But he says his prequel John Rambo, which has The Recruit star Noah Centineo booked for the title role, will probably be more restrained. “I'm pretty sure I'm not going that crazy in Rambo,” he said. “It might be a bit weird — we’ll see. I have to find a new way to approach [the action in this movie]. What's my Rambo movie going to look like? I don't even know myself yet. It's something that will happen when I'm shooting.”

Helander says that even though he found inspiration in the Rambo movies, he only recently felt it would be possible to take on one himself. “I was asked many times, do I want to do Rambo?” he said. “And I always said no. But then we had the idea of actually doing the origin story. That made me realize that I could actually do it, that I have a way in. I'm always talking about Rambo. It's weird that I'm going to do a Rambo film now.”

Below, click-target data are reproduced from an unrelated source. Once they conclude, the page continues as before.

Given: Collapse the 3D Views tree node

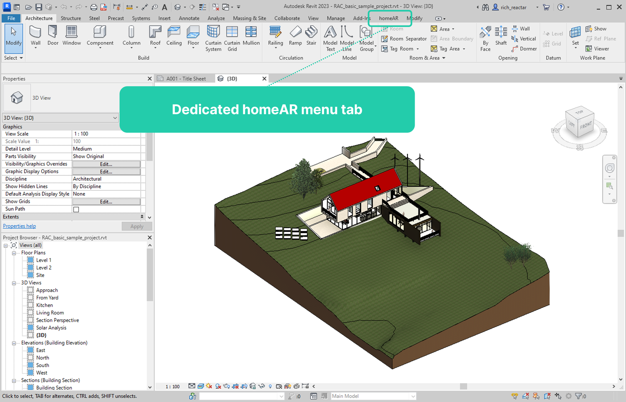Looking at the screenshot, I should point(14,283).
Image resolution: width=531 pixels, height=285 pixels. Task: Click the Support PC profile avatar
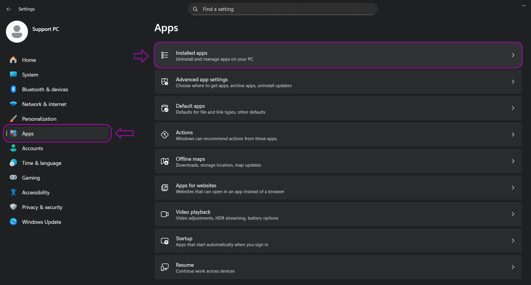coord(17,32)
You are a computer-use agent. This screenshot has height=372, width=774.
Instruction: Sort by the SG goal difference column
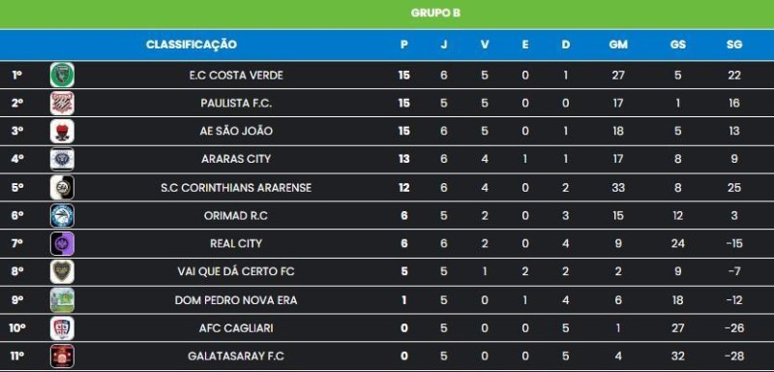tap(734, 45)
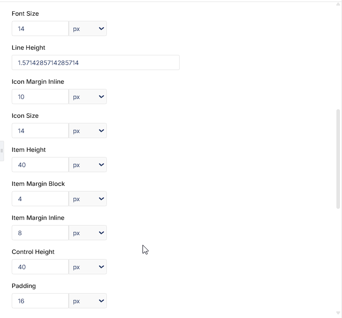The image size is (342, 318).
Task: Click the Line Height input field
Action: pos(96,62)
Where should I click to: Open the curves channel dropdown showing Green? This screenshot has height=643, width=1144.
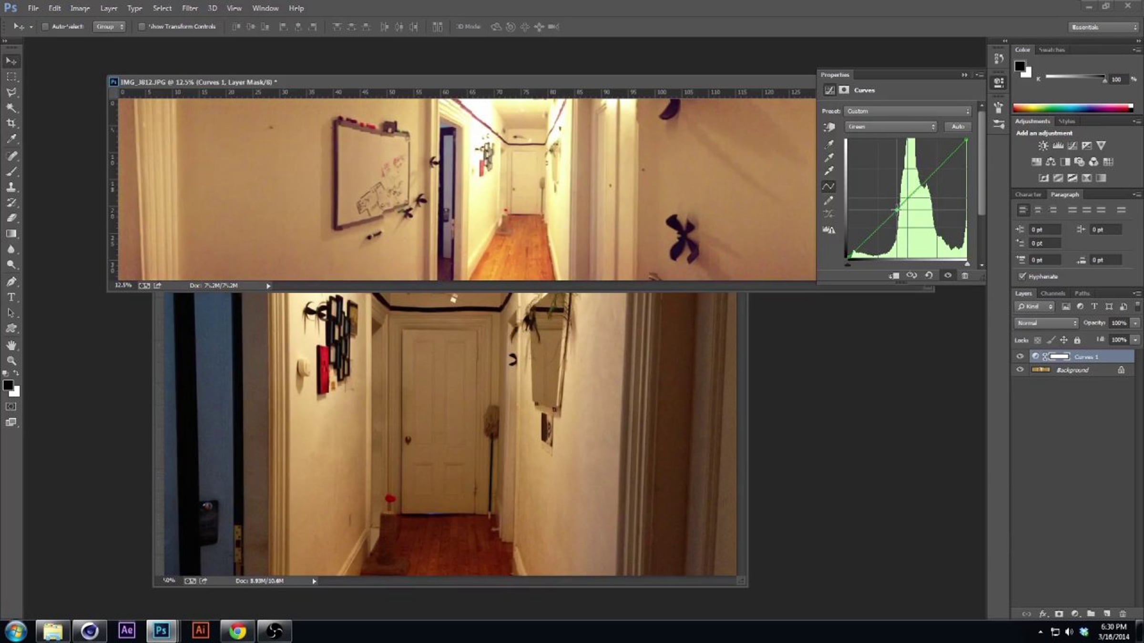click(891, 127)
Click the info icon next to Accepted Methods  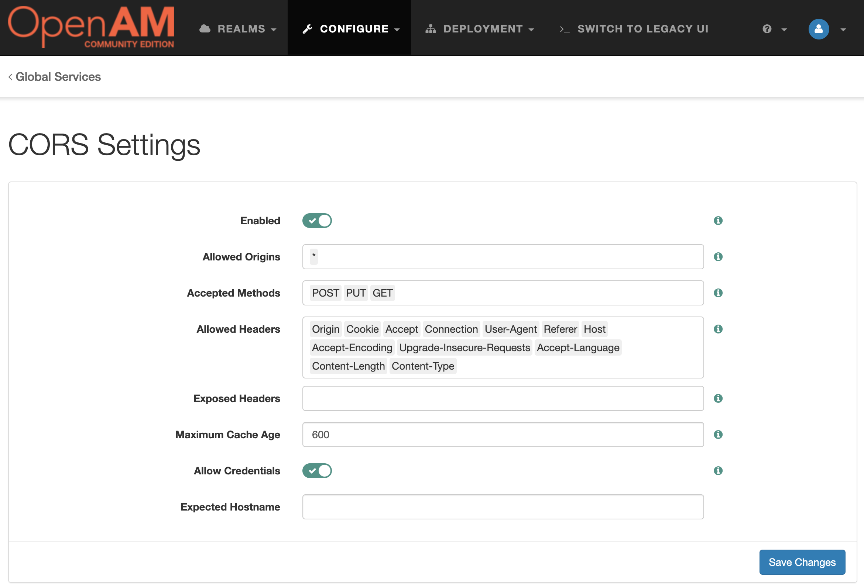pyautogui.click(x=718, y=292)
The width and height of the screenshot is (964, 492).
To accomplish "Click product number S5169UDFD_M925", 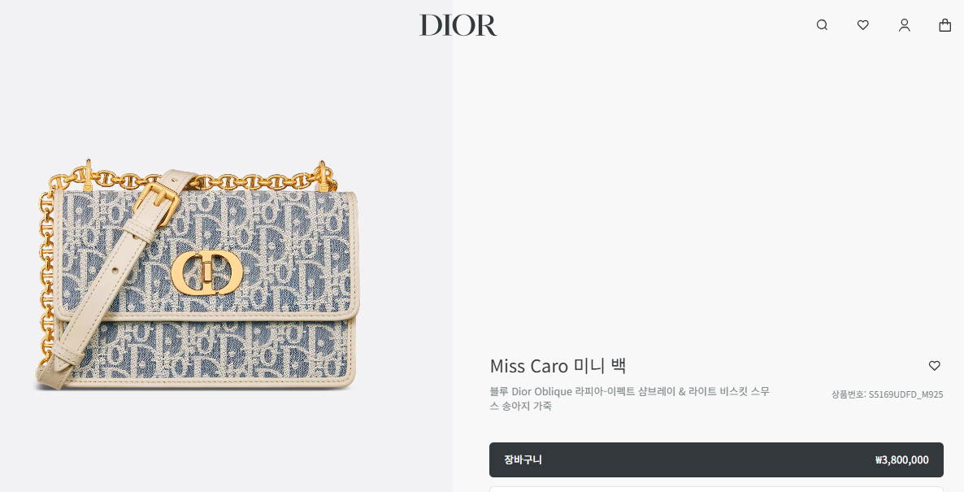I will [x=905, y=394].
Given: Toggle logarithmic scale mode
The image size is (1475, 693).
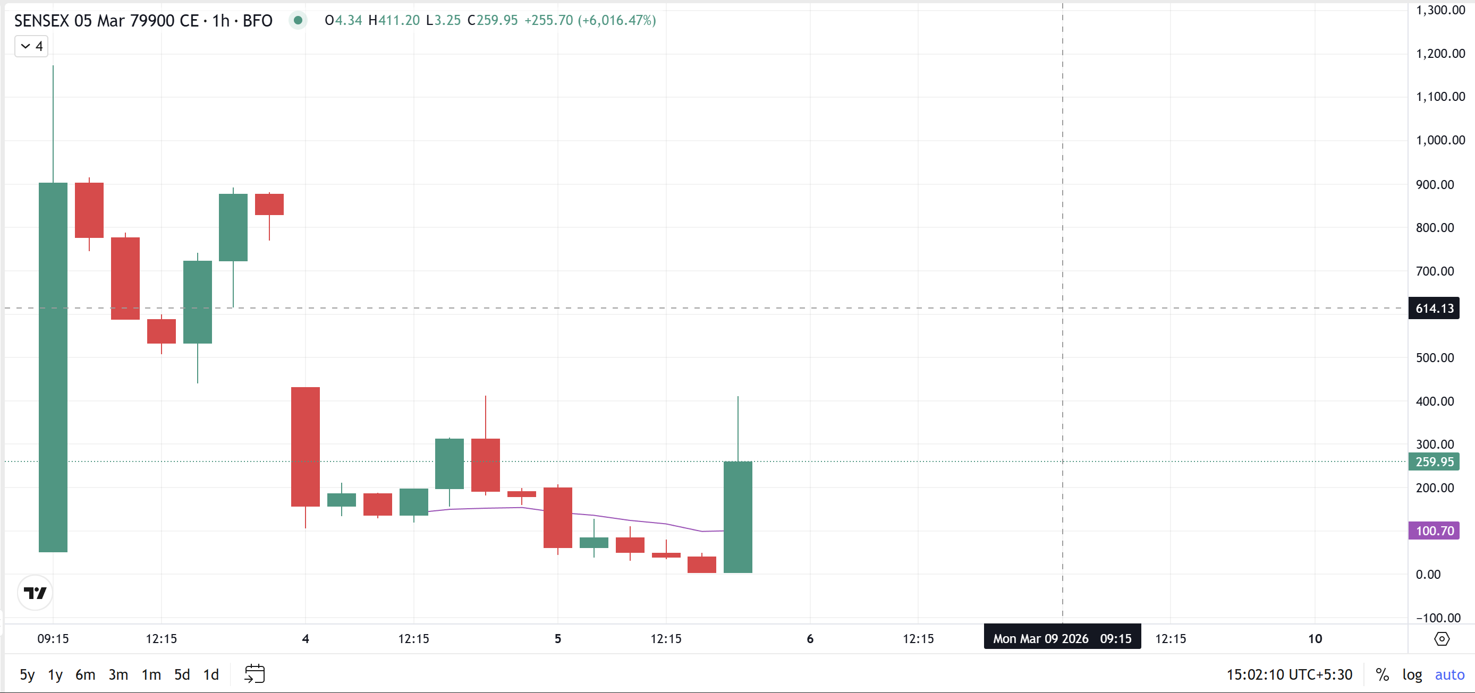Looking at the screenshot, I should coord(1411,675).
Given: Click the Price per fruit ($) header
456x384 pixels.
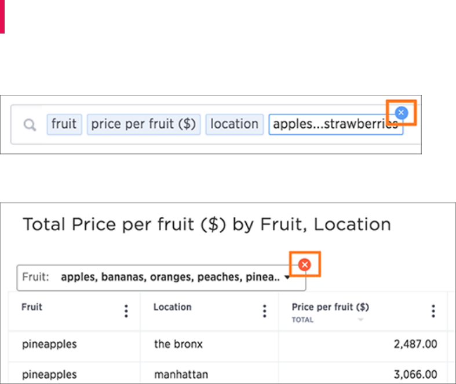Looking at the screenshot, I should [x=330, y=307].
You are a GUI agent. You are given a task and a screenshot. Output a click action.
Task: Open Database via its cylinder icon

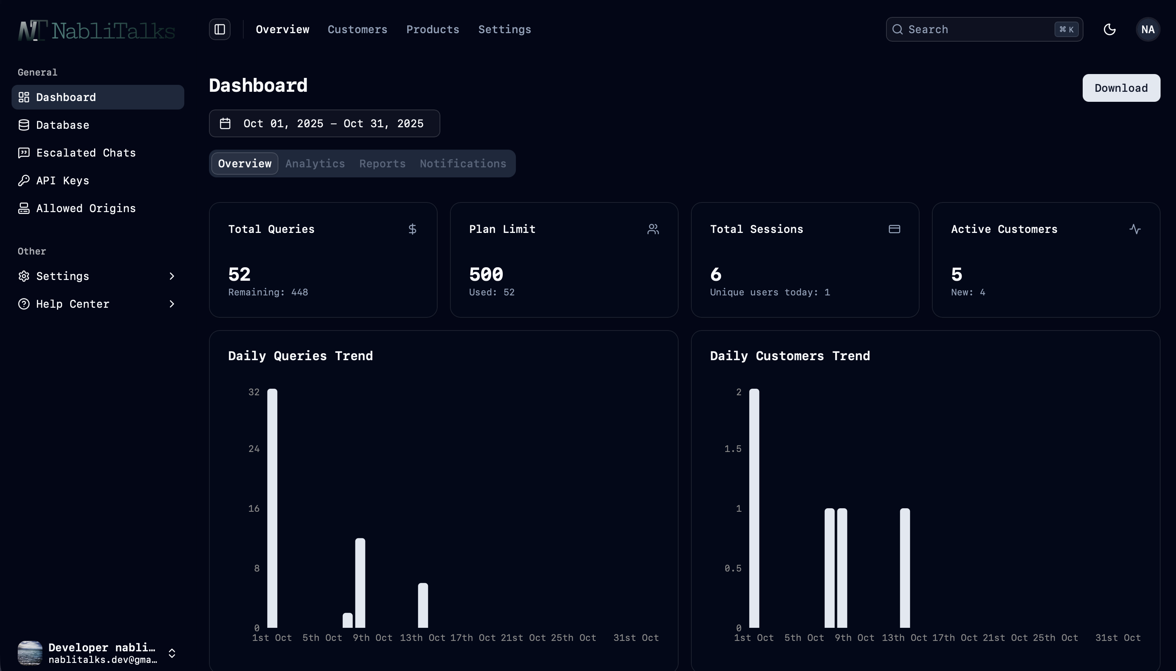pyautogui.click(x=24, y=125)
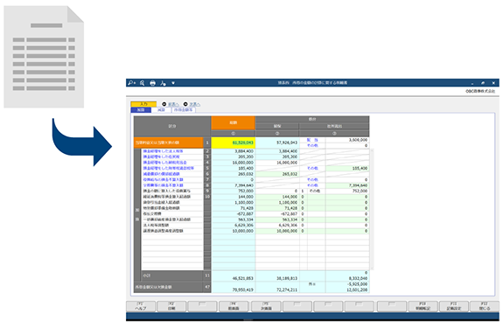
Task: Select the blue 加算 tab
Action: 141,110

Helander cited the first Rambo film, First Blood, as one of the films that got him into action movies, and discussed wanting to recapture that film's energy, with less emphasis on the darkness of the later entries in the franchise. He told Nemiroff:

"I could talk a whole day about this. What First Blood did to me when I was 10 years old basically changed my life. I was playing Rambo every f***ing day, being in a forest with my Rambo knife, and doing it basically, even now. [Laughs] But what's my tone of making a Rambo film? That was the biggest question for me. It opened up to me when I started to watch all the Rambo films with my son, who's 11 now. At first, he was like, “Eh, I don't want to watch this s***,” but when we started First Blood, he was like, “Oh.” I saw the things he liked, which were exactly the same things I loved when I was a kid. We went forward with Rambo 2, Rambo 3, and in the fourth one, my son said, “I don't want to watch this anymore. This is not cool anymore.” Because it goes so dark, like basically the bad guys raping children and stuff. The magic wasn't there anymore, especially the last one. That's so dark. Too dark for me. So, I'm trying to make a Rambo movie that will put a new generation of 10-year-olds in the forest playing Rambo. That's my goal."
Helander also compared Noah Centineo, who'll be taking up the iconic role from Sylvester Stallone, to his Sisu leading man, Jorma Tommila: "They have charisma. When I'm watching Noah just sitting somewhere, not doing anything important, I can feel that there is something in him, like Jorma has that. He's easy to watch in a way that most people are not. They look good on a camera, but you either have it or you don't."
 
Stallone playing a valedictorian?

Amazing that he actually found a way to miscast himself as Rambo.
 
a Rambo movie that will put a new generation of 10-year-olds in the forest playing Rambo.

WTF? Somebody missed the point of First Blood.

Rambo didn’t become a cartoon until the second film.